### [Attività]
Conta quante righe dei dati seguenti contengono la stringa "pixels", tenendo conto di maiuscole e minuscole. Scrivi soltanto il numero.

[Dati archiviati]
—————

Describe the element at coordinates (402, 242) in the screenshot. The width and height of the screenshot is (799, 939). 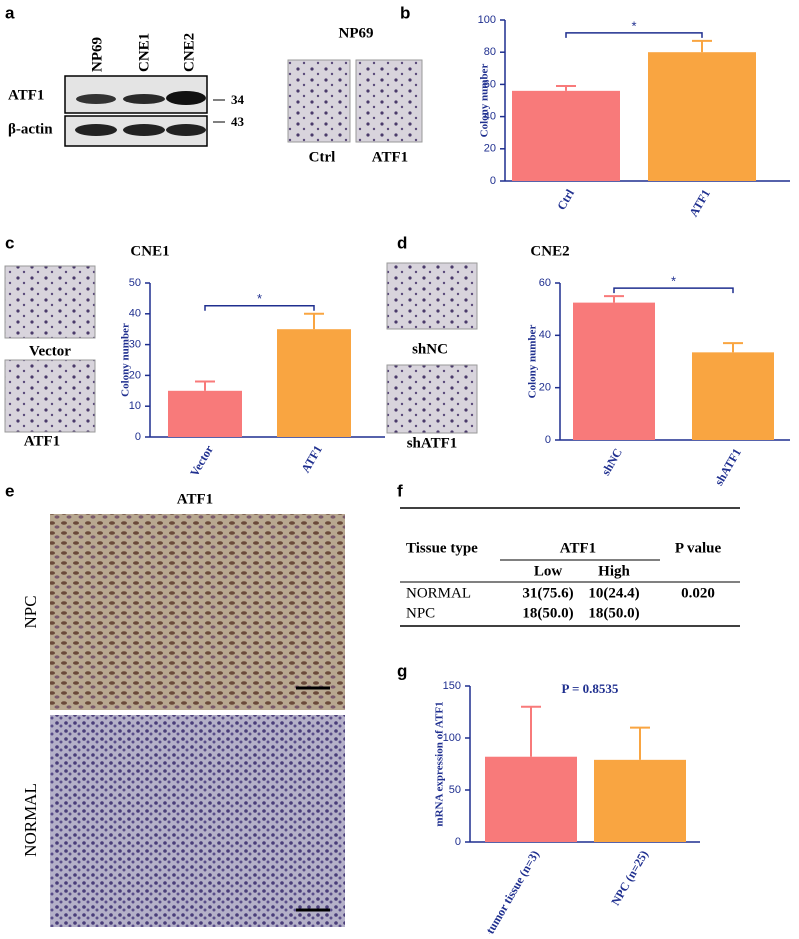
I see `panel-label: d` at that location.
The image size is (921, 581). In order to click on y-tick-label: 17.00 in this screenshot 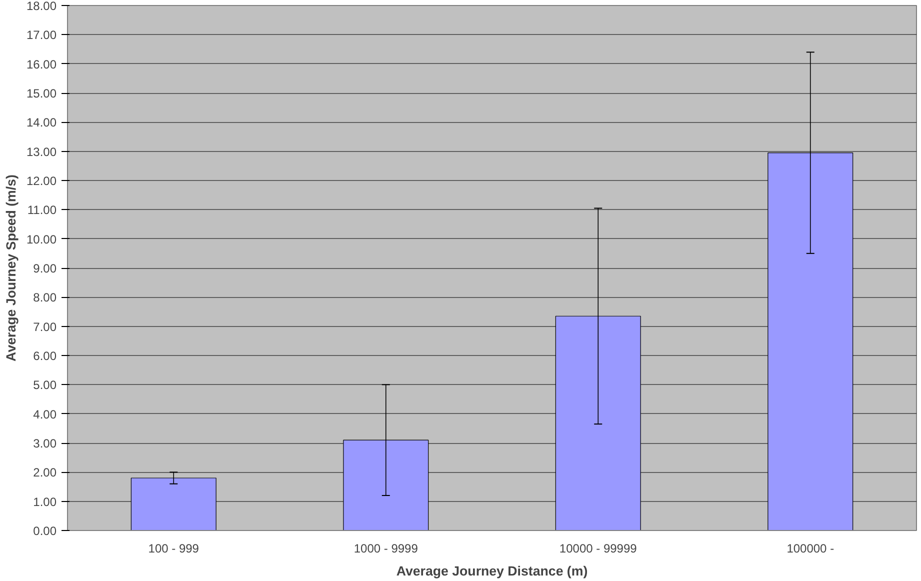, I will do `click(42, 35)`.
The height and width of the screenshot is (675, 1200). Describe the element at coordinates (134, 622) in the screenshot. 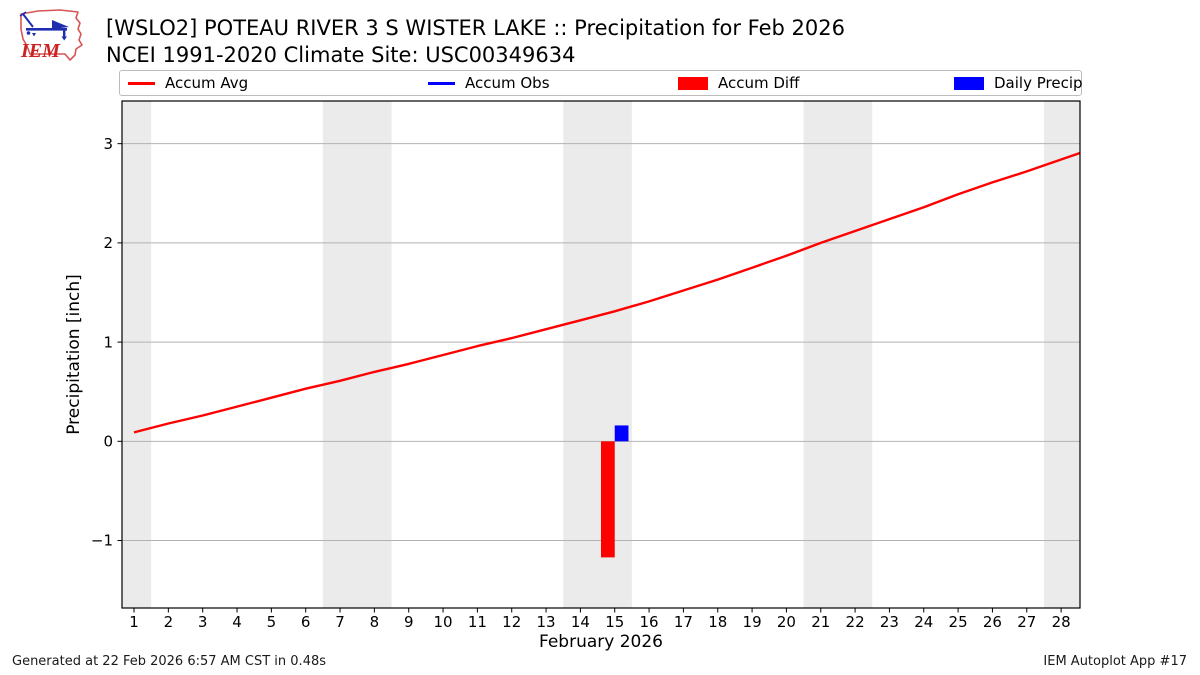

I see `x-tick-label: 1` at that location.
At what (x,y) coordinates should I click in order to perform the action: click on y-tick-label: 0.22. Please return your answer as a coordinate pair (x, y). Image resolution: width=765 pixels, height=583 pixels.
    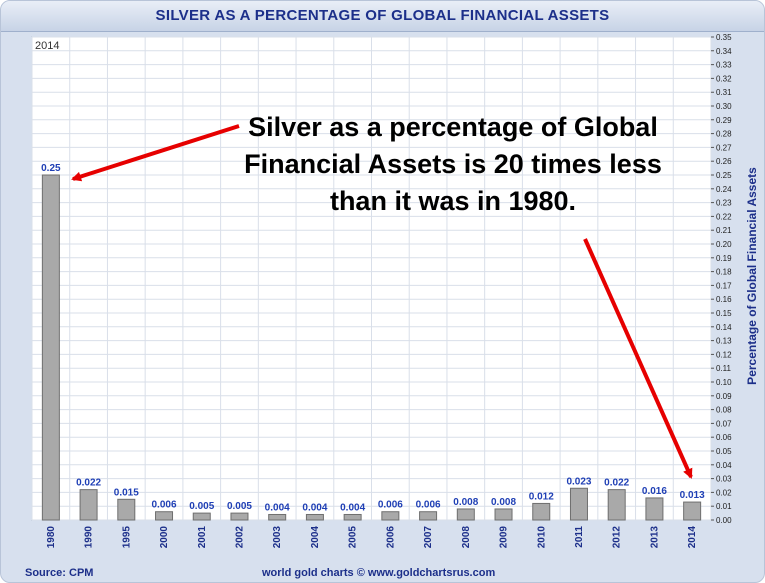
    Looking at the image, I should click on (724, 216).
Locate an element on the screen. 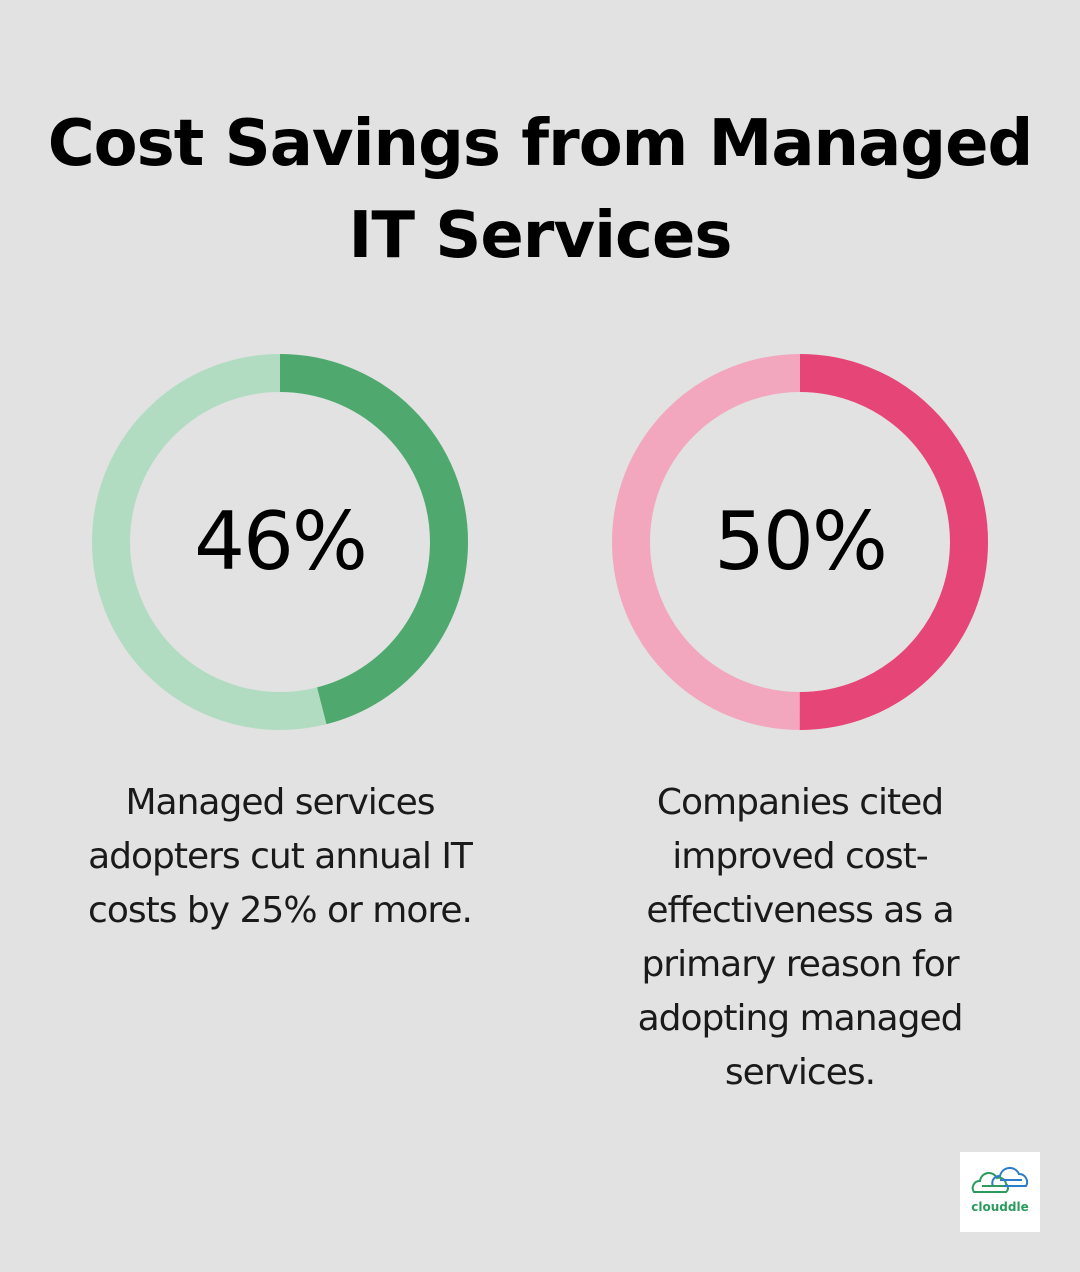 The height and width of the screenshot is (1272, 1080). stat-value-2: 50% is located at coordinates (801, 542).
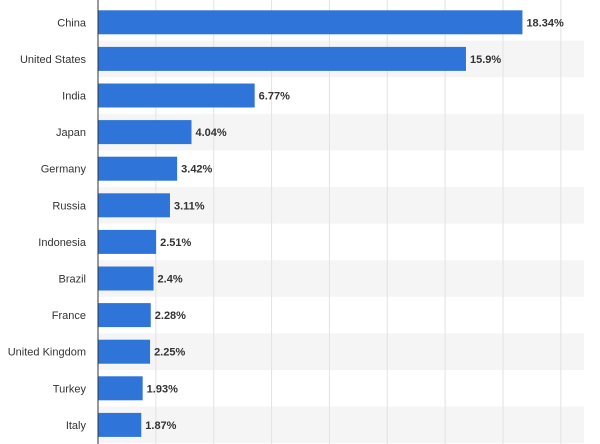  I want to click on category-label: Turkey, so click(70, 389).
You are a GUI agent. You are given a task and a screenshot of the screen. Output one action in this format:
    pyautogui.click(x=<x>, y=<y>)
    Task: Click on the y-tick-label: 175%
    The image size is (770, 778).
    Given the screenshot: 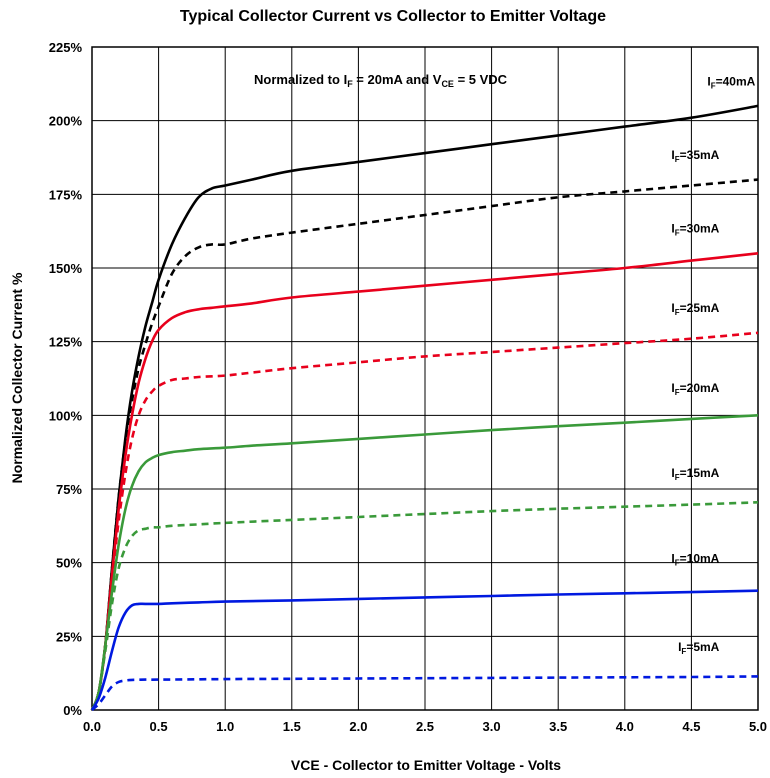 What is the action you would take?
    pyautogui.click(x=66, y=194)
    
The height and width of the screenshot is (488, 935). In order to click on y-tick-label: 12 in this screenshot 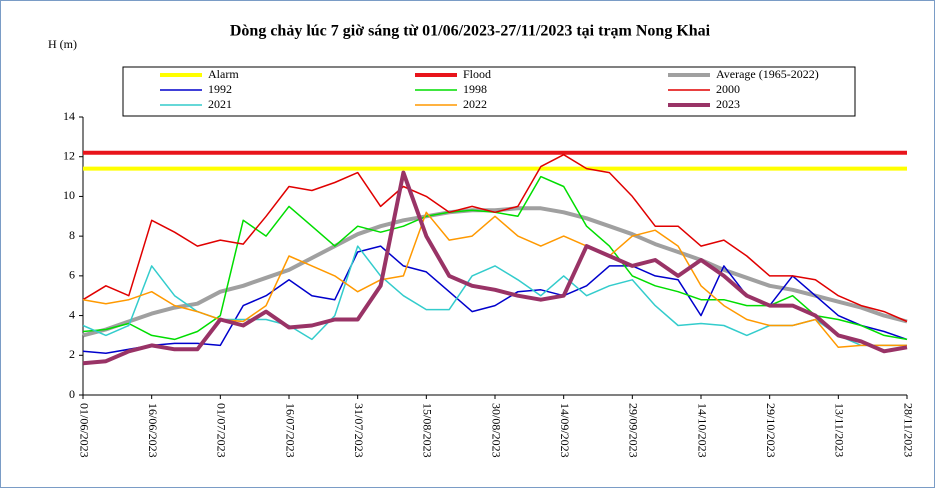, I will do `click(69, 155)`.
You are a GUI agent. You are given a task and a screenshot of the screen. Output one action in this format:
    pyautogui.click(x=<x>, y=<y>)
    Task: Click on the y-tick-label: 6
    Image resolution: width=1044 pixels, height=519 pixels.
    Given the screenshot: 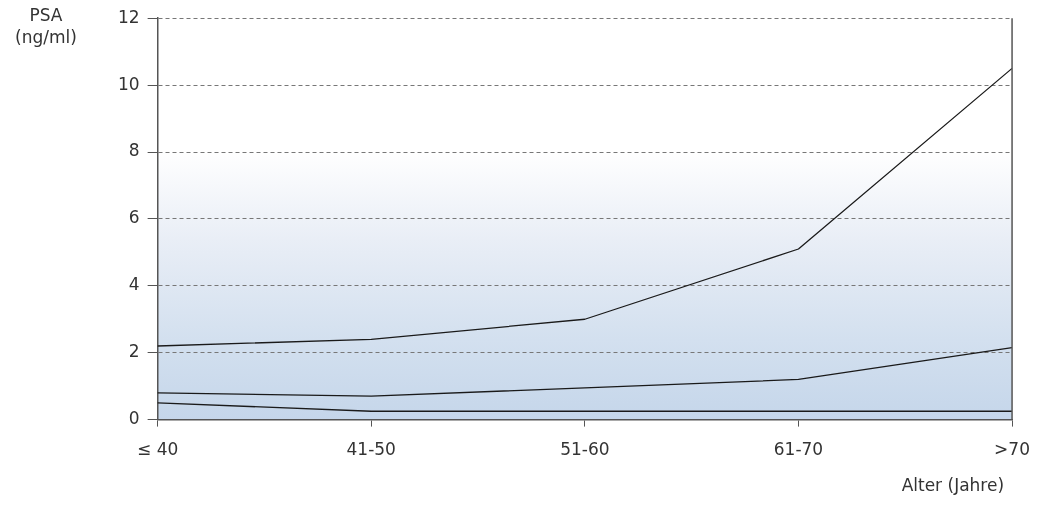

—————

### [Risposta]
2